● YOUR INSTRUCTIONS:
Print, word for word, the stretch of lines below from the one containing "Where should I" through the end of the Records. Leave the pictures out of the answer.

Records
START

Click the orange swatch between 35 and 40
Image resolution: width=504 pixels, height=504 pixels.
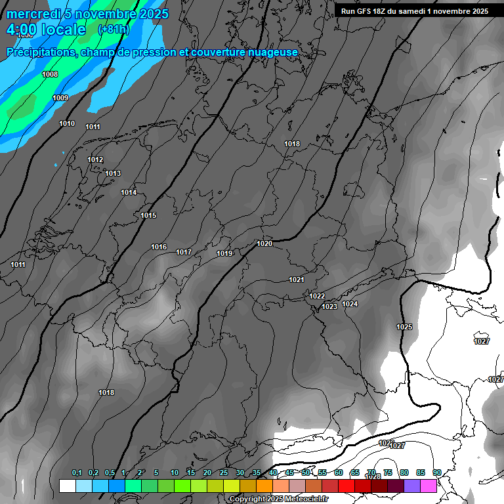[264, 486]
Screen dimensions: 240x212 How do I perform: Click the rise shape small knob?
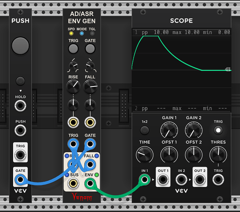73,66

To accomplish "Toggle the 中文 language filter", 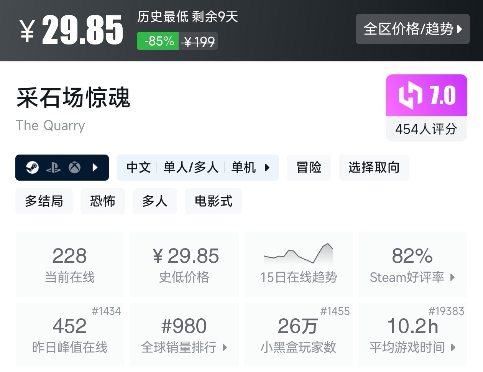I will coord(138,167).
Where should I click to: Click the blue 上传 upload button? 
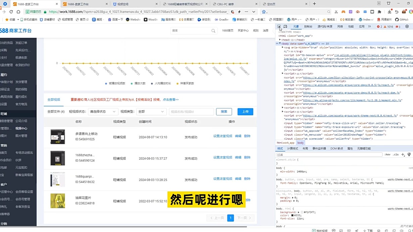tap(245, 111)
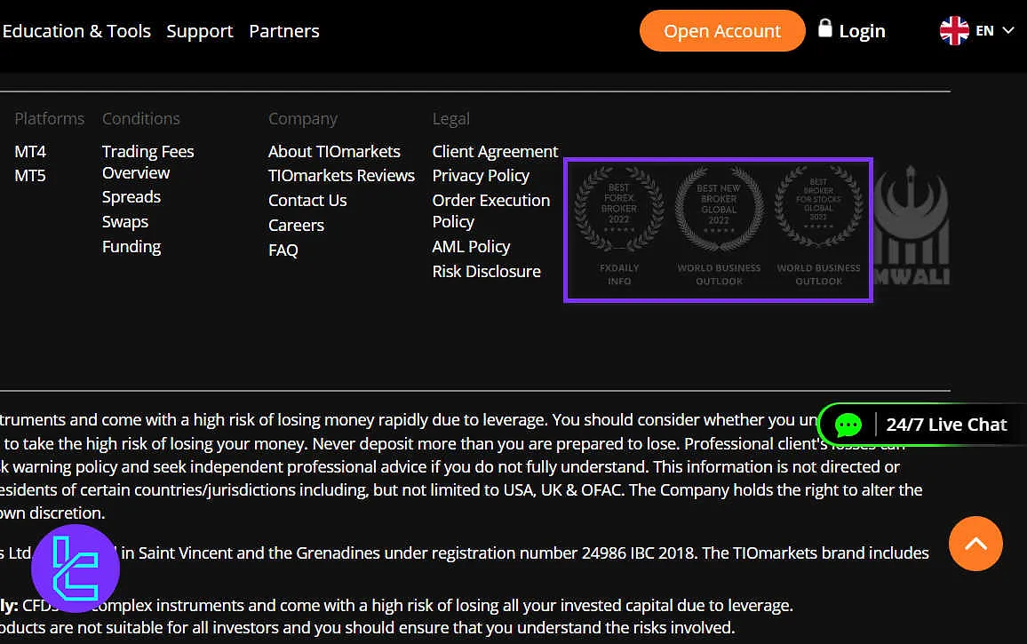Click the Best Broker for Stocks award badge
The image size is (1027, 644).
818,227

END

● FINISHED ANSWER:
Where should I click to: Click the blue 上传 upload button? 
tap(245, 111)
Click the Best Broker for Stocks award badge
The image size is (1027, 644).
818,227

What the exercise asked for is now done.